WHAT THE TASK REQUIRES: Find the line that contains "Instruction: Click the" in the entries below. Restate it and every line after it, word for word, with no pictures.

Stored data:
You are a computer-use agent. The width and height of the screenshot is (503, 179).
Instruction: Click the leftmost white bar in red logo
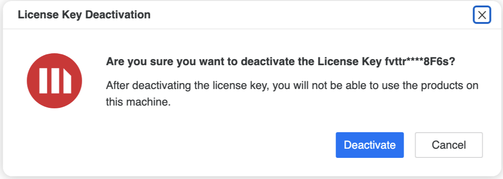tap(43, 81)
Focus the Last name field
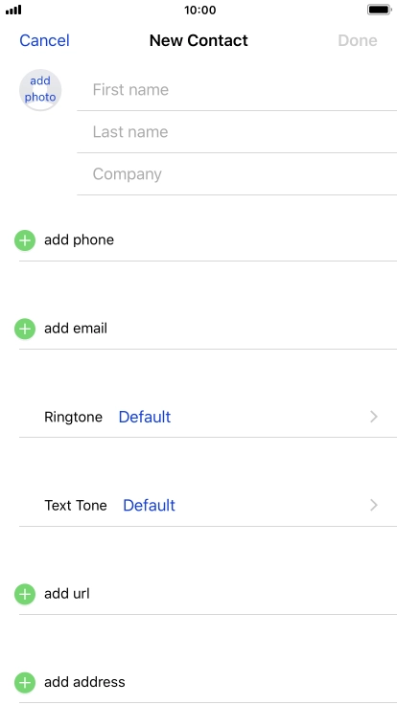The image size is (397, 705). [x=237, y=132]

EXERCISE SOLUTION:
Instruction: Click the leftmost white bar in red logo
tap(43, 81)
Focus the Last name field
The image size is (397, 705). [x=237, y=132]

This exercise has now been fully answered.